And then there's the fatman, whose locations aren't level scaled, and the locations they're scripted to appear you can easily stumble across early game.
The best example is the Lexington Fatman Raider, as shown in the video.
Perfectly worded. I had about 4 days into a survival play through. I did the switchboard without sleep saving. Cleared the Slocum Joes and was picking up mines andddd Got blown up by a frag that clipped through the floor. I was really pissed and instead of taking my time and sneak killing everyone again I just took a fuck ton of psychojet and and murdered everyone with a 2 shot 44 magnum and then paid 75 caps to cure my addiction. I understand not being able to quicksave and save scum but I think (maybe a modder could add this) an auto save when you pass three load zone doors.
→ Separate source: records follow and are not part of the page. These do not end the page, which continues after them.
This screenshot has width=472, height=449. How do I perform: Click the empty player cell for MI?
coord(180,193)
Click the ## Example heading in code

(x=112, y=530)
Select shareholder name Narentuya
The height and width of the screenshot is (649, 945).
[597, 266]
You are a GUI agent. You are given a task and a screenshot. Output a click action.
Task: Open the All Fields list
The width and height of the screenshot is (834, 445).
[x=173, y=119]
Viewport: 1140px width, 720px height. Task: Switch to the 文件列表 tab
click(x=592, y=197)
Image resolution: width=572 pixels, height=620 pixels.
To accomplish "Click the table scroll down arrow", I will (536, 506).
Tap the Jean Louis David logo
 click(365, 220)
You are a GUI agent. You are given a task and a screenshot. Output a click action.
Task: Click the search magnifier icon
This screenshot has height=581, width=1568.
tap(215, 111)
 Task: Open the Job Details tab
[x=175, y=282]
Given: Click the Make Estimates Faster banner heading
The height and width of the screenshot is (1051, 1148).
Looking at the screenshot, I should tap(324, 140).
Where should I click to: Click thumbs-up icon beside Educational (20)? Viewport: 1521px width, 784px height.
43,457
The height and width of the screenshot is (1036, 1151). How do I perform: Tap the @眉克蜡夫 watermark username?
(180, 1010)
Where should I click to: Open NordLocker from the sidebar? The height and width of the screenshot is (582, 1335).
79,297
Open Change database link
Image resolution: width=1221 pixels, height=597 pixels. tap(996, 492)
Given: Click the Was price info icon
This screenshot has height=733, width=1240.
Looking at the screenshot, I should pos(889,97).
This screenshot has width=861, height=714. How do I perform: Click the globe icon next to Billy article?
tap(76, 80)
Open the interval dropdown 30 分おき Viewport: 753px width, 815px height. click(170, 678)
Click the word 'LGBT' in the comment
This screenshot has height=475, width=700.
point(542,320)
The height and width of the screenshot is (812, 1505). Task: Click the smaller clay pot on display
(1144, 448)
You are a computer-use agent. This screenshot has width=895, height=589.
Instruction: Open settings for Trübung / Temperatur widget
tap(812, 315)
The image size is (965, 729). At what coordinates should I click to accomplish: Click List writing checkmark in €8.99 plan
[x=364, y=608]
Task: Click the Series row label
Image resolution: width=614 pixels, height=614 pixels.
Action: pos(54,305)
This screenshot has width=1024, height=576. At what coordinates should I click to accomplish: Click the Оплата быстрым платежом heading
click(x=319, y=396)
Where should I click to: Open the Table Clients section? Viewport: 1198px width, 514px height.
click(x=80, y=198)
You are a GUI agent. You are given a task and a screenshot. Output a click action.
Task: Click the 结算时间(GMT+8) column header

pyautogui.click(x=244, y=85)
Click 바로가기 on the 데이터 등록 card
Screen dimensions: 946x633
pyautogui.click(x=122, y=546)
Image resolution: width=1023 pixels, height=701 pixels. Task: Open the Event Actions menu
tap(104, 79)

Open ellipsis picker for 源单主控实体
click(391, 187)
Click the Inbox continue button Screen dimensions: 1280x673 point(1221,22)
Or an auto save becomes avaliable every 10 minutes but only lasts once similar to a dark souls soul reclaim thing. Losing over an hour just because of a bug really infuriates and yes you didn't "survive" and I should have 'Dense' on my chest, but needing to prepare incase of a bug is terrible game design. Like needing fire proof on a limb incase a vertibird bugs out and breathes fire...
My god a 5 minute winge on the existence of Mr Handy as a butler that completely ignores the fact that the goddamned intro to Fallout 1 had a commercial for Mr Handy robot butlers
Or the whole “how dare I have 60 frames to move out of the way, it’s not like I should learn from my mistake and not be too close to raiders”
Same shit happened to me in survival and you won’t believe what I did 💀
There’s multiple Mr handys who exist as butlers in fallout 3 and new Vegas, that’s as far as I’m in the video and I’m not expecting everyone to know all the lore but the Mr handy thing is basic knowledge
He's also complaining about vats being bad and that you need to add more options to it so its worth using it even though it's the most op thing in the game, the only reason he had most of the problems was because he picked the hardest difficulty where damage dealt and taken is really high and then expected to be able to survive being hit by a Molotov cocktail pretty much point blank without any armor while being low level.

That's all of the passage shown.